NARRATOR: So one night, the Senate staff printed key portions of the Panetta review, secretly crossed the Potomac River and placed it in a safe on Capitol Hill.
MARK MAZZETTI: It’s a pretty extreme act, taking a classified document out of a classified facility, and you’re bringing it to the Senate and putting it in a safe.
NARRATOR: It was locked in this room. Only members of the Intelligence Committee could read it. But only Democrats did, including Mark Udall.
Sen. MARK UDALL (D-CO), Intelligence Cmte. 2011-15: The Panetta review is a comprehensive and thorough set of documents. It should be declassified. It confirms what the committee staff and the committee study determined.
NARRATOR: The senators say the Panetta review’s conclusions would be echoed in the final Senate report— the program was brutal, mismanaged, and it didn’t work.
SENATE INTELLIGENCE COMMITTEE REPORT: “Enhanced interrogation techniques was not an effective means of acquiring intelligence.”
Sen. DIANNE FEINSTEIN: We looked at 20 examples of where the administration was saying these techniques were effective, and we found that wasn’t true at all.
SENATE INTELLIGENCE COMMITTEE REPORT: “CIA representations were inaccurate and unsupported by CIA records.”
NEWSCASTER: Torture report out—
NARRATOR: At the CIA, they dismissed the Panetta review as nothing more than an internal draft. And they harshly criticized the Senate report, insisting the EITs saved lives.
JOHN McLAUGHLIN, Deputy Director, CIA, 2000-04: My sense, in looking at the report, is that they started with their conclusions, and looked through six million pages of documents, an unprecedented number, looking for fragments of chats and e-mails, taking them out of context, and stacking them up to prove the points they wanted to make all along.
NARRATOR: Obama’s new CIA director, John Brennan, refused to release the Panetta review and worked to keep most of the 6,000-page Senate report classified.
MARK MAZZETTI: There’s no question that there is a lot more information in those 6,000 pages that have yet to see the light of day.

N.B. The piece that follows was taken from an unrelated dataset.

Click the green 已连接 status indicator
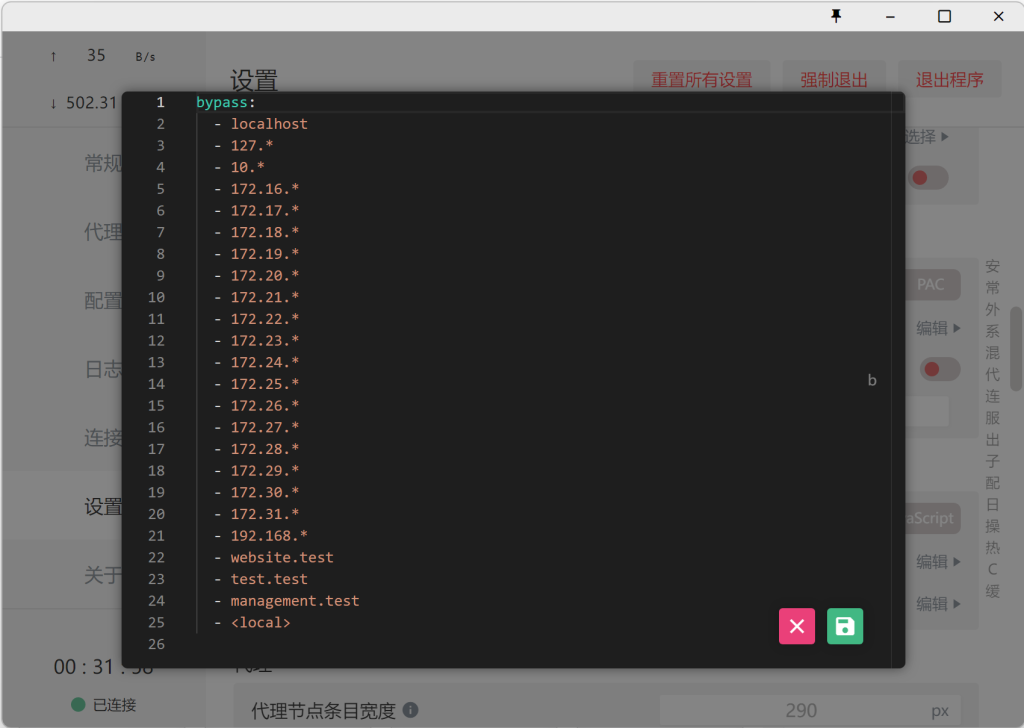 pos(78,704)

Sen. DIANNE FEINSTEIN: What was released was just a summary, some 450 pages. The real report has not been declassified, and the real report is chapter and verse of what happened.
NARRATOR: For now, there’s little Feinstein can do to get the full report declassified.

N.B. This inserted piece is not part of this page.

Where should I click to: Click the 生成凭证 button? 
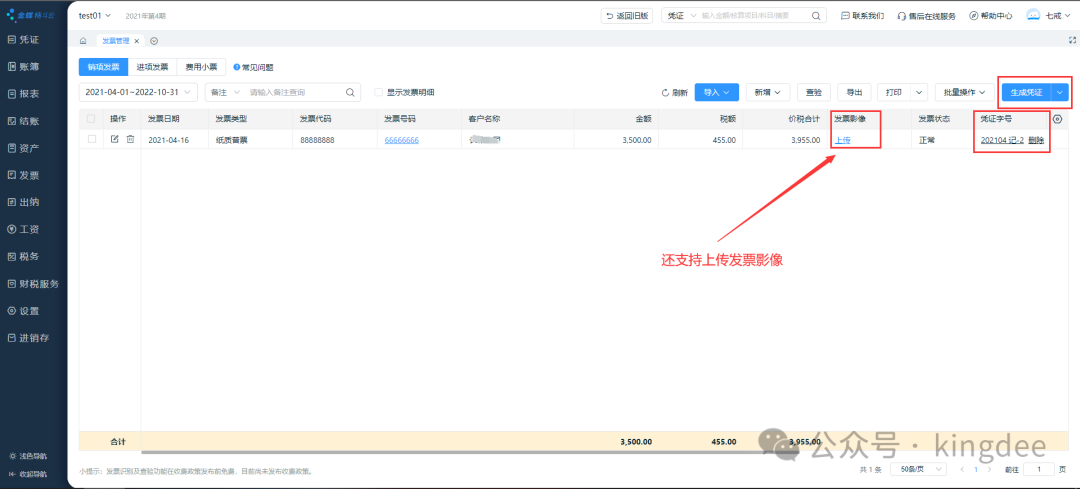(1026, 92)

NEWSCASTER: This just in. The Republicans have, in fact, gained control of the U.S. Senate for the first time—
NARRATOR: In the fall of 2014, the Congress changed hands.

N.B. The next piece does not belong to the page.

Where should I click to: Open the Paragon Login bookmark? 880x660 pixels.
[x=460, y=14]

NEWSCASTER: The Democrats got thrown out. This was the slap—
NARRATOR: Republicans were now in charge.
NEWSCASTER: —giving the GOP its first Senate majority—
NARRATOR: Colorado senator Mark Udall was defeated.
NEWSCASTER: —the incoming chairman of the Senate Intelligence Committee—
NARRATOR: Dianne Feinstein was replaced as the chairman of the Intelligence Committee by Republican Richard Burr.
NEWSCASTER: Senator Richard Burr. He’s the Republican chairman—
NARRATOR: Burr has recalled all copies of the 6,000-page classified report.
NEWSCASTER: I think there’s going to be a whole new day of oversight—
NARRATOR: He refused to read the Panetta review—
NEWSCASTER: He voted against it, and so—
NARRATOR: —and promises to return it to the CIA.
NEWSCASTER: The new Republican chair has asked the Obama administration to return all copies of the Senate’s landmark report on CIA torture.
PETER BAKER, The New York Times: The fight right now is for history. There’s no more investigations that are going to happen. There’s no more legal consequences that we know of at this point. And there’s no policy debate. Why did it happen? Was it the right thing? Was it the wrong thing? And how should we look at it in generations to come?